Gara-gara tidak kunjung dieksekusi mati oleh jaksa, M Nasir (33) kembali mengedarkan sabu dari balik jeruji besi. Atas perbuatannya, M Nasir akhirnya divonis nihil karena sudah mengantongi hukuman mati.
Hal itu tertuang dalam putusan Pengadilan Negeri (PN) Tanjung Karang, Lampung yang dilansir websitenya, Senin (30/8/2021). Di mana kasus bermula saat M Nasir menerima telepon dari Koh Aliong (DPO) pada 27 Juni 2020 subuh. Saat itu, M Nasir sedang menghuni Kamar 4 Blok A Lapas Rajabasa, Bandar Lampung.
"Sir, jemput bahan di dalam ban mobil. Bawa ke Jakarta," kata Aliong dari ujung telepon.
SCROLL TO CONTINUE WITH CONTENT
"Ya koh," jawab M Nasir yang saat itu sedang menunggu eksekusi mati.
"Nanti kalau kerjaan sudah selesai, kamu saya kasih seratus juta," kata Aliong menjanjikan.
"Ya koh," jawab M Nasir.
Siangnya, M Nasir ketemu sesama penghuni LP Rajabasa, David Prasetyo.

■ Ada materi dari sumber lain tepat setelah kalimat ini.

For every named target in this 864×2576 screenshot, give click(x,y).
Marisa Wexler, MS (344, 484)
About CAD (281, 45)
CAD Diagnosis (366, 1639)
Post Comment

"Vid, ada orang nggak? Buat jemput kerjaan," kata M Nasir.
"Ada, ntar saya kasih nomornya. Nanti panggil saja dia Selamet," kata David.
Dari percakapan itu, lalu disuruh lah rencana penyelundupan narkoba dalam skala besar. Keduanya bersekongkol untuk lewat jejaringnya di luar lapas.
Sabu dan ekstasi itu dimasukkan ke dalam ban serep dan disimpan di mobil Toyota Innova. Namun pergerakan anak buah M Nasir dan David yang bernama Edi dan Abdul Rohman, sudah diendus anggota BNNP Lampung dan ditangkap. 3,5 Kg sabu dan ribuan butir pil ekstasi berhasil diamankan aparat.
Keduanya kembali diadili. Simak di halaman berikutnya
"Menjatuhkan pidana terhadap terdakwa M Nasir oleh karena itu dengan pidana penjara nihil," kata ketua majelis hakim Efiyanto dengan anggota Hendro Wicaksono dan Raden Ayu Rizkiyati.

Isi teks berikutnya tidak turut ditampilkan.